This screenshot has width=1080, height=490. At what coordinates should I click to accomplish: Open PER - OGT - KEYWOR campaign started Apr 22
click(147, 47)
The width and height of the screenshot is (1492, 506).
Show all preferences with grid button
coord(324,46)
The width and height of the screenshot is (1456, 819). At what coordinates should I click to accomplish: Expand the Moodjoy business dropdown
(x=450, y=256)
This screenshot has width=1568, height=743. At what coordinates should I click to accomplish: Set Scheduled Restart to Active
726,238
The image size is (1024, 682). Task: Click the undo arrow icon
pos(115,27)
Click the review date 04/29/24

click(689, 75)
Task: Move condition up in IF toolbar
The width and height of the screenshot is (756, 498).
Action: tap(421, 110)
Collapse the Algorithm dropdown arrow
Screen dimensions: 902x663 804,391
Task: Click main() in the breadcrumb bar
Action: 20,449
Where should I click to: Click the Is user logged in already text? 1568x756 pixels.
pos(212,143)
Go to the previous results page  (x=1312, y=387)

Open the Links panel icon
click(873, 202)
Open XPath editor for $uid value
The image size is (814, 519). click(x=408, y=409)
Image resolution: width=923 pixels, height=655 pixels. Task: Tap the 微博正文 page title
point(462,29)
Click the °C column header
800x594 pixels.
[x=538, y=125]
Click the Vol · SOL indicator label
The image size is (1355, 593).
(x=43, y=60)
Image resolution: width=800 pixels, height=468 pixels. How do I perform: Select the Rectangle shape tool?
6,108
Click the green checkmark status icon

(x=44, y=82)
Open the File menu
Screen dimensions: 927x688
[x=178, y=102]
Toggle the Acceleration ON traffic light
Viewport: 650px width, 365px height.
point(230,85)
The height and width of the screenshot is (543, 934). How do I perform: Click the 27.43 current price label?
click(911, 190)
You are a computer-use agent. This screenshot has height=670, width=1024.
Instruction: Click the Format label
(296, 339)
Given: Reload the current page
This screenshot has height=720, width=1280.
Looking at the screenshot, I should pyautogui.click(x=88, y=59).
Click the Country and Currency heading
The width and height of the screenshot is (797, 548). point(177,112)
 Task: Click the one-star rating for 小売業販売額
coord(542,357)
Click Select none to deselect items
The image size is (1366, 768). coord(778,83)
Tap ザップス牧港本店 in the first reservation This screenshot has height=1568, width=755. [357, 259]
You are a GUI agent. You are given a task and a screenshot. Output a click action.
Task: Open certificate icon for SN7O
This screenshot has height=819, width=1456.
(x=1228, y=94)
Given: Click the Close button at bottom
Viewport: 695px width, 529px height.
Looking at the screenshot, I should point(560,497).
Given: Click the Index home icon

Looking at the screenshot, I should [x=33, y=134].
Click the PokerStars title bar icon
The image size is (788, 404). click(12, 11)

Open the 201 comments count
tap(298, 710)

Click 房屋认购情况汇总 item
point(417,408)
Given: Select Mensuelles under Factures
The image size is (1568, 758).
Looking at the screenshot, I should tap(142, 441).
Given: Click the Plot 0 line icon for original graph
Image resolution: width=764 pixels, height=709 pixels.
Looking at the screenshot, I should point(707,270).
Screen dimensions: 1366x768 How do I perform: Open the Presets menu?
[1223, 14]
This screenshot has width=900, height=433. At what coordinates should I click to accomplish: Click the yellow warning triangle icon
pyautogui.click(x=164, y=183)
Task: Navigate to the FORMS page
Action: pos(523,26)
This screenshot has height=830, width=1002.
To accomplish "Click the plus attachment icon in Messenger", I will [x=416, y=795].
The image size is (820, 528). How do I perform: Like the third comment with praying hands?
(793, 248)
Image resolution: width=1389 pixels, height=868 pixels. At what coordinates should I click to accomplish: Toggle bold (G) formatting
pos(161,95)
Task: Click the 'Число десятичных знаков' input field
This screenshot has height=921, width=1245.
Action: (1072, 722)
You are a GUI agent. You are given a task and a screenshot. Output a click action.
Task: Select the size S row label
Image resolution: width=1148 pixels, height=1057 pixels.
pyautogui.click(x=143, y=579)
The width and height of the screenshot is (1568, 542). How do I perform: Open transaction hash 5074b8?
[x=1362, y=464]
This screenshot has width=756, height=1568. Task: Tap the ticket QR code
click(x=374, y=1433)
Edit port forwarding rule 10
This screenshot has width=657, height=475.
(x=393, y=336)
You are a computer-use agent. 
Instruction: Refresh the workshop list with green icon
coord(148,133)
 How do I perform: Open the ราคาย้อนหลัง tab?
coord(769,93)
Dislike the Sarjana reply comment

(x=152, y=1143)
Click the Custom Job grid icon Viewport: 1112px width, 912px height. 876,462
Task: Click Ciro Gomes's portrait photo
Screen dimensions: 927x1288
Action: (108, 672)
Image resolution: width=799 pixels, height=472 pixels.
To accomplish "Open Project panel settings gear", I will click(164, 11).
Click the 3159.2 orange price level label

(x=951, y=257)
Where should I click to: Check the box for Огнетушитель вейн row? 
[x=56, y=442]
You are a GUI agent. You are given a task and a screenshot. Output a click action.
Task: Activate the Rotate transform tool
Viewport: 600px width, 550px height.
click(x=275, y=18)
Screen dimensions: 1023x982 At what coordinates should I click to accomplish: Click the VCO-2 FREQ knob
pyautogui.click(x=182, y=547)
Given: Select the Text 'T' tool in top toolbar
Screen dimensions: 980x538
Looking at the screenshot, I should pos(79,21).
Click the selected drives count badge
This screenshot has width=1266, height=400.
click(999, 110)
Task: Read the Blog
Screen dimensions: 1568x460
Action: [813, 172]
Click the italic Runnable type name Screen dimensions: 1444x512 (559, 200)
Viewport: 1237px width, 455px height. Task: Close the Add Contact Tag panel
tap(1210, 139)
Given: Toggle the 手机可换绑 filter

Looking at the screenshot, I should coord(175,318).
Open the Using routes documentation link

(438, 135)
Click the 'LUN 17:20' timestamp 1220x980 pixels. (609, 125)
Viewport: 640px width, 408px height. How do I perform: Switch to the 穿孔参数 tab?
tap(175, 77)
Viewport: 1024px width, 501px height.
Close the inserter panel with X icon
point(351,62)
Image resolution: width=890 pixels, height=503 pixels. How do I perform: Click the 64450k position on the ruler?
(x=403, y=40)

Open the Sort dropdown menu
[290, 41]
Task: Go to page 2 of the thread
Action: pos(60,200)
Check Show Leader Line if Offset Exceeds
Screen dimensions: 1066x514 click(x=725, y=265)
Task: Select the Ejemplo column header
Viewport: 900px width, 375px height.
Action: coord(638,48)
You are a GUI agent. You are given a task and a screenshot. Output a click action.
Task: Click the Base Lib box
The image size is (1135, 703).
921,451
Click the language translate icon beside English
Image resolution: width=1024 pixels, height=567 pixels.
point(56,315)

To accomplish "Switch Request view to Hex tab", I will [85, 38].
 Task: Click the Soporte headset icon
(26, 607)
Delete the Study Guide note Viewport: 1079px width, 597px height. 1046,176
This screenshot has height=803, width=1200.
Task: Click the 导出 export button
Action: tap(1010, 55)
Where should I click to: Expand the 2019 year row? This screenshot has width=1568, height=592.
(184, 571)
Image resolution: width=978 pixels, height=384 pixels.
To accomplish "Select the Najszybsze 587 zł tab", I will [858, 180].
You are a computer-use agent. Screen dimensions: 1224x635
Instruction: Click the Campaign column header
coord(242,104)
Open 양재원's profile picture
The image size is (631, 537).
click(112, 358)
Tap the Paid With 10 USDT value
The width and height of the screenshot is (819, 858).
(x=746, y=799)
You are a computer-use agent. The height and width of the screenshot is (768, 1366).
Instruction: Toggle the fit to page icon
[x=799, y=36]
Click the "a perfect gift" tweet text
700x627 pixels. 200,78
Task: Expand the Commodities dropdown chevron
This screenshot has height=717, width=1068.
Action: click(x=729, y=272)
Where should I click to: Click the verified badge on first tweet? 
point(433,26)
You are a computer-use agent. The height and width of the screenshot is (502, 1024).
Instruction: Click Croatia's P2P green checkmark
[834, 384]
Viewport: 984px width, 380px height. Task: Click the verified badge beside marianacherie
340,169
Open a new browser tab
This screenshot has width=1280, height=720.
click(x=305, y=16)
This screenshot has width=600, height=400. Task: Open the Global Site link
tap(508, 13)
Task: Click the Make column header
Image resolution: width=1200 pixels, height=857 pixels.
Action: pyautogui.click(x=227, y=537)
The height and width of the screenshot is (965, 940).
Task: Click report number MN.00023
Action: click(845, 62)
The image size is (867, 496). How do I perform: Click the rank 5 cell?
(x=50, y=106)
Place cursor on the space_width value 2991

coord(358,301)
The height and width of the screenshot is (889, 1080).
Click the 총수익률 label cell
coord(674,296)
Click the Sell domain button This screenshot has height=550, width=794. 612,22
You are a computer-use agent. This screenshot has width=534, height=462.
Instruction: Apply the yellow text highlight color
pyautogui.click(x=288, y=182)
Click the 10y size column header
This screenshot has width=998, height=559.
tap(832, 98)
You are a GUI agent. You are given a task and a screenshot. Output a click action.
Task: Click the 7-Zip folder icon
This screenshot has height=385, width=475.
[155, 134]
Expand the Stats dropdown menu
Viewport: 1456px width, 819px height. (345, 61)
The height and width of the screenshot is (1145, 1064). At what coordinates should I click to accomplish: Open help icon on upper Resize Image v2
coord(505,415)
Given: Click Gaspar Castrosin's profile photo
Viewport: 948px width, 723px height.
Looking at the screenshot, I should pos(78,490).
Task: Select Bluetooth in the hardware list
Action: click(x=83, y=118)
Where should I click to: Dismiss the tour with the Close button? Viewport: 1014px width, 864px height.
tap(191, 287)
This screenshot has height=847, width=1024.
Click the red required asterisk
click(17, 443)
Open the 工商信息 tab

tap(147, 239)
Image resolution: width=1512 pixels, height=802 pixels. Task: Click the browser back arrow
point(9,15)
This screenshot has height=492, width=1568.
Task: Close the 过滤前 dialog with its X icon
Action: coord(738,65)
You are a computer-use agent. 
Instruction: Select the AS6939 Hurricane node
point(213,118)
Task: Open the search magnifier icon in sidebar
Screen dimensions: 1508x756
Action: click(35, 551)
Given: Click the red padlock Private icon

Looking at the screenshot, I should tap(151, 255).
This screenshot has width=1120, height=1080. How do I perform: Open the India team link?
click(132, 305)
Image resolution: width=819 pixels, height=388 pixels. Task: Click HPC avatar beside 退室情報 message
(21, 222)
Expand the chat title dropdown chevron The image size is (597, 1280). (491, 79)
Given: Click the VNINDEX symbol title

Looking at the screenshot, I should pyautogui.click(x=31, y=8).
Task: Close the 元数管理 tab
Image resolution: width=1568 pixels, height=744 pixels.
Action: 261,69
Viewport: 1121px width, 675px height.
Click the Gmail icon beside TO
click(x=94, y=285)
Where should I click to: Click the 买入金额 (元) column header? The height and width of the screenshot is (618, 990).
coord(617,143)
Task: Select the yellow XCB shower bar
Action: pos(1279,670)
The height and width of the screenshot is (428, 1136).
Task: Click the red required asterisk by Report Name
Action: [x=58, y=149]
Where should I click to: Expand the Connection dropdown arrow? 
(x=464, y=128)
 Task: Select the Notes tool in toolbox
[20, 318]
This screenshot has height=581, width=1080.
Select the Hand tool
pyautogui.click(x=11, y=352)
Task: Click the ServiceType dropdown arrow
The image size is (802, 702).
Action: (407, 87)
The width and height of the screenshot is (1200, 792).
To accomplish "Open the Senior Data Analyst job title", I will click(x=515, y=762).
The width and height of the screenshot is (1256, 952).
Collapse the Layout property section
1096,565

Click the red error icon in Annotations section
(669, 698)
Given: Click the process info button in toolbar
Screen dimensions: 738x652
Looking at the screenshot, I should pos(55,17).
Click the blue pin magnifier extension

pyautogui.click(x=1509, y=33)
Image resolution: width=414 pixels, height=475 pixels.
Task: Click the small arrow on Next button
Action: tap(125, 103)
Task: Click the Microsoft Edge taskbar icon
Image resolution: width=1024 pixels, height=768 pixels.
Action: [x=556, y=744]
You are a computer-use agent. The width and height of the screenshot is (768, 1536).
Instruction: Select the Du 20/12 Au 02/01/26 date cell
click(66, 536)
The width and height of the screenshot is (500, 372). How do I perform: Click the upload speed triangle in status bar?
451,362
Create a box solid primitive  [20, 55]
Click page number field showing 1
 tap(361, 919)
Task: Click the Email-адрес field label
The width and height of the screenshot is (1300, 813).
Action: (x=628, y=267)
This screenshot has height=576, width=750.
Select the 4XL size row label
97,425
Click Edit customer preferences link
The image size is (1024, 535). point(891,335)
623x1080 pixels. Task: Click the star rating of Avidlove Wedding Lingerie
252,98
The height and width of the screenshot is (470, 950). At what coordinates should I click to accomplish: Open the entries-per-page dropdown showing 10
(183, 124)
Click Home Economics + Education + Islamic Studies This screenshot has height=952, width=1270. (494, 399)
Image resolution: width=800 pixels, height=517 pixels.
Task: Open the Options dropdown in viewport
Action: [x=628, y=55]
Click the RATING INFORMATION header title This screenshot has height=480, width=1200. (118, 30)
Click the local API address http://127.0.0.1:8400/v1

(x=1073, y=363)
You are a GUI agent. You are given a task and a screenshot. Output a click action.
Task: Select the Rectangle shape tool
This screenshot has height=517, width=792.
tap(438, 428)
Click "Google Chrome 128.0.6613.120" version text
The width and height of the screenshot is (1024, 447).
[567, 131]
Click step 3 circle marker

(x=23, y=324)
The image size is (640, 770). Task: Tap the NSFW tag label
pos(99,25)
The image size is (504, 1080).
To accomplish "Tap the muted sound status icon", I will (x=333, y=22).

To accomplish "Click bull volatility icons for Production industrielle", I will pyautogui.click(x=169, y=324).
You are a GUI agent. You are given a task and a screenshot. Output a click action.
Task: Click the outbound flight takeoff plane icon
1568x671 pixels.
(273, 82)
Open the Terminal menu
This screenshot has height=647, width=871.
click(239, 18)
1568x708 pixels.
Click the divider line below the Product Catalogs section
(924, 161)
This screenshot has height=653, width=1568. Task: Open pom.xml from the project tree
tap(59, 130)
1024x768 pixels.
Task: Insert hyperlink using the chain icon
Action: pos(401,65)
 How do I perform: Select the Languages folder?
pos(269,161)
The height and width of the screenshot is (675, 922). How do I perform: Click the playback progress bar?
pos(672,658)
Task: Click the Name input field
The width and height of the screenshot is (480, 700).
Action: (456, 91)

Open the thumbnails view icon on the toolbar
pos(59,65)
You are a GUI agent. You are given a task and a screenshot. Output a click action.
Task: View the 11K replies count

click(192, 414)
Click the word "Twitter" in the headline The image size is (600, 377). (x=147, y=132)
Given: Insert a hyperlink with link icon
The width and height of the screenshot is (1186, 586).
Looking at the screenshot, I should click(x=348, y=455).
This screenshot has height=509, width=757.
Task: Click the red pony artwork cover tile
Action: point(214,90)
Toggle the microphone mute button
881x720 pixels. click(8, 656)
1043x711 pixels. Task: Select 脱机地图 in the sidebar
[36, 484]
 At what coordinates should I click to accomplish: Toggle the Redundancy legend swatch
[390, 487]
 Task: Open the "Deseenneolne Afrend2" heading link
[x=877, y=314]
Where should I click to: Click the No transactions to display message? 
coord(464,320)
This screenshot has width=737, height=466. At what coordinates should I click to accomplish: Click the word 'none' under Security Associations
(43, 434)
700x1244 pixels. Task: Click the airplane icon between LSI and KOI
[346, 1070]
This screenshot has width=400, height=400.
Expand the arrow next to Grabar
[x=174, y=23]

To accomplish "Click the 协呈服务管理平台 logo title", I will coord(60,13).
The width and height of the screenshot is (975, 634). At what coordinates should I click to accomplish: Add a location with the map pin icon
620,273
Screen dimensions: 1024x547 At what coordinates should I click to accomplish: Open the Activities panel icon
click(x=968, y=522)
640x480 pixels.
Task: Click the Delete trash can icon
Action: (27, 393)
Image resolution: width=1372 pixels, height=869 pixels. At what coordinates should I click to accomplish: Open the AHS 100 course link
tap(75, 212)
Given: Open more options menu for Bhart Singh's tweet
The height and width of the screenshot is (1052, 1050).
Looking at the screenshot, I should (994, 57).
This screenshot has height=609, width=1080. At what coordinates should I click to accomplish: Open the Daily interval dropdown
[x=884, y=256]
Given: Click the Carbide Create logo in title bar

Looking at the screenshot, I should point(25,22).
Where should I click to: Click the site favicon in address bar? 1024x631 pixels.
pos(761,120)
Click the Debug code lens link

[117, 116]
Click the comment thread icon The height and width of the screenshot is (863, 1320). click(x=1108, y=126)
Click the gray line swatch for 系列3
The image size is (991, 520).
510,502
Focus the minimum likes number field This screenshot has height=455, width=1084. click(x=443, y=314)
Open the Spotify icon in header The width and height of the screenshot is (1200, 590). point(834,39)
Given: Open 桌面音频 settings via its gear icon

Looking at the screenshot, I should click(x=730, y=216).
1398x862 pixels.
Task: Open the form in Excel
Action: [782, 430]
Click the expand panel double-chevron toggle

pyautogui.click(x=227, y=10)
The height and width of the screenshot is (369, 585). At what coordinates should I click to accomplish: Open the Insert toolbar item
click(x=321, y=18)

• • • •

--- What is required ---
Starting with the line above that holds "Click the 총수익률 label cell" and stopping with the line that holds "has width=534, height=462.", reproduce each line exactly, omitting all other lines.

--- Answer section ---
Click the 총수익률 label cell
coord(674,296)
Click the Sell domain button This screenshot has height=550, width=794. 612,22
You are a computer-use agent. This screenshot has width=534, height=462.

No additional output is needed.